Puis montera partout la colère des peuples contre l’Ordre marchand et d’abord contre les États-Unis, qui le dirigeront encore pendant vingt ans au moins. Une colère laïque, rationnellement fondée.

La haine à l’encontre d’un «cœur » ne se déchaîne pas quand celui-ci est au faîte de sa puissance, mais quand il commence à décliner. Tel fut le destin de tous les « cœurs » antérieurs ; ce sera celui de l’Empire américain. Triomphant au moment de la chute du mur de Berlin, Washington est déjà devenu la principale cible d’une critique mettant en cause la globalisation et la démocratie de marché.

Se nouera alors, contre l’Amérique et l’Ordre marchand, une coalition critique, regroupant tous ceux qui n’en attendent plus rien ou qui sont frustrés de ne pas en recevoir les bénéfices. Ils critiqueront pêle-mêle l’Amérique, l’Occident, la globalisation, la démocratie de marché et l’hyperempire en devenir. Antimondialistes de tout poil, la plupart n’auront rien à proposer à la place.

Leur critique portera d’abord  – porte déjà  – sur le rôle envahissant des États-Unis d’Amérique qui monopolisent l’essentiel des richesses du monde, en gaspillent les ressources, en dérèglent le climat, asservissent des peuples, prétendent les régenter à leur guise, violent beaucoup des règles de la démocratie qu’ils prétendent vouloir dicter aux autres.

Ensuite, la critique portera sur les marchés ; elle sera d’autant plus facile que les faits établiront de plus en plus clairement qu’ils ne suppriment ni la pauvreté, ni le chômage, ni l’exploitation ; qu’ils concentrent tous les pouvoirs en quelques mains, précarisant des majorités de plus en plus nombreuses ; qu’ils détournent des exigences du long terme ; qu’ils concourent à dérégler le climat ; qu’ils créent des raretés et inventent de nouvelles gratuités pour en tirer profit ensuite ; que l’espérance et la qualité de la vie ne sont pas du tout les mêmes d’un endroit à l’autre du monde ; qu’ils deviendront, avec l’hypersurveillance et l’autosurveillance, une des formes les plus pernicieuses et les plus absolues de la dictature. Enfin, on reprochera aux marchés de libérer la violence en orientant tous les désirs vers la convoitise d’objets marchands, y compris celle des armes.

Il sera alors facile de dénoncer aussi la démocratie comme une illusion, où les plus riches concentrent entre leurs mains les pouvoirs d’informer, de distraire, de savoir, de surveiller, de soigner, d’enseigner, d’orienter, de décider, d’accumuler. Ces nouveaux idéologues expliqueront que la démocratie parlementaire est, comme le marché, un leurre, l’instrument des forces armées et des grandes entreprises ; qu’elle produit des inégalités, détruit la nature, sape les valeurs morales. Ils avanceront même qu’elle n’est qu’un prétexte commode, invoqué par les Américains pour conserver leur pouvoir sans perdre leur âme, tout en fermant les yeux sur le développement de l’économie-pirate là où elle leur est utile.

(Données fournies)

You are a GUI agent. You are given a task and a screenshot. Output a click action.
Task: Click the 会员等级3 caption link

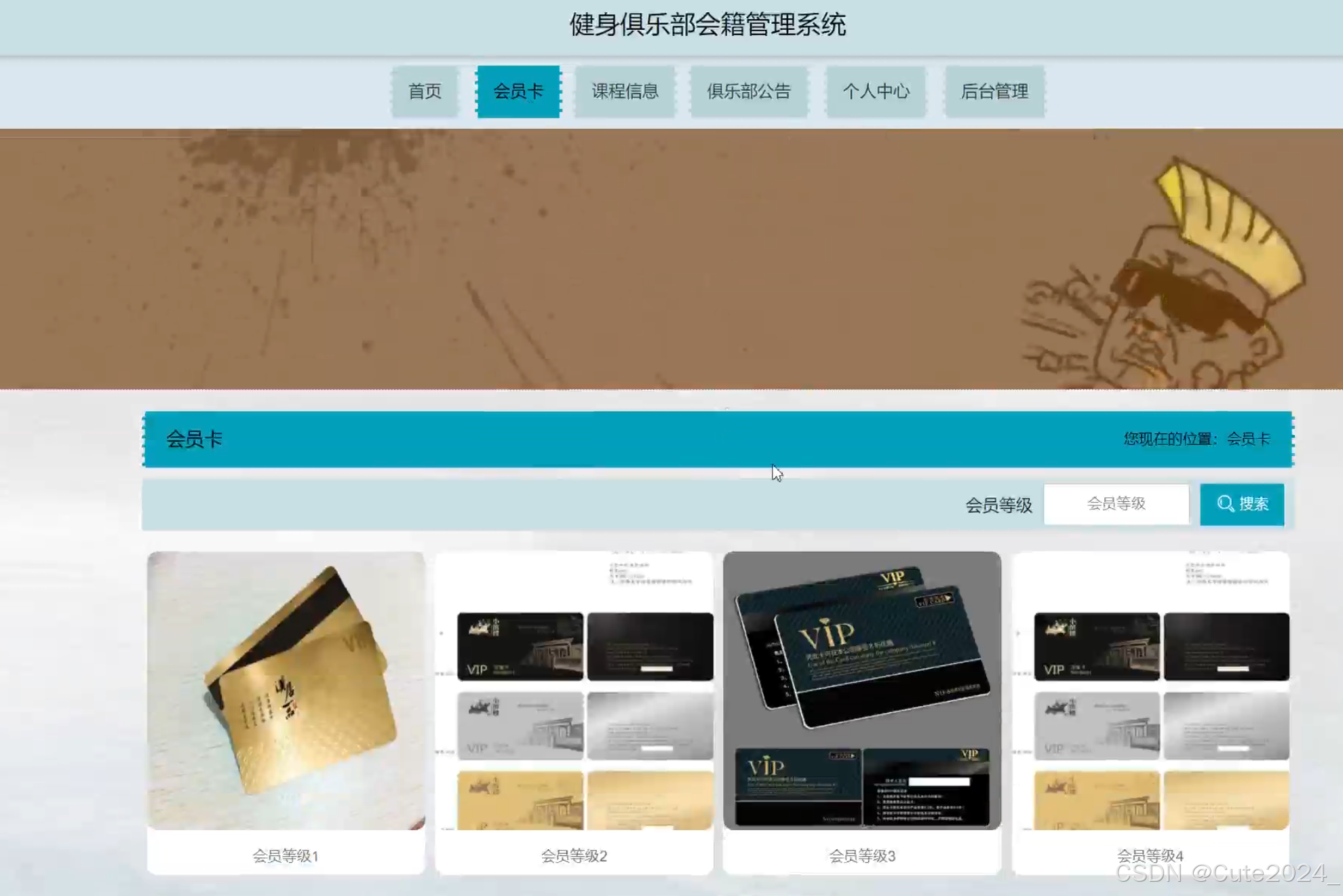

(Consigne) Réécrivez sous forme de liste le paragraphe de l'article qui commence par « Ensuite, la critique portera sur les marchés », en gardant ses faits principaux.

(Corrigé)
La critique visera les marchés. Elle sera facilitée par des faits de plus en plus clairs :
- ils ne suppriment ni la pauvreté, ni le chômage, ni l'exploitation ;
- ils concentrent tous les pouvoirs en quelques mains et précarisent des majorités toujours plus nombreuses ;
- ils détournent des exigences du long terme ;
- ils contribuent à dérégler le climat ;
- ils créent des raretés et inventent de nouvelles gratuités pour en tirer profit ensuite ;
- l'espérance et la qualité de la vie diffèrent d'un endroit du monde à l'autre ;
- avec l'hypersurveillance et l'autosurveillance, ils deviendront une des formes les plus pernicieuses et les plus absolues de la dictature.

On leur reprochera enfin de libérer la violence en orientant tous les désirs vers la convoitise d'objets marchands, y compris les armes.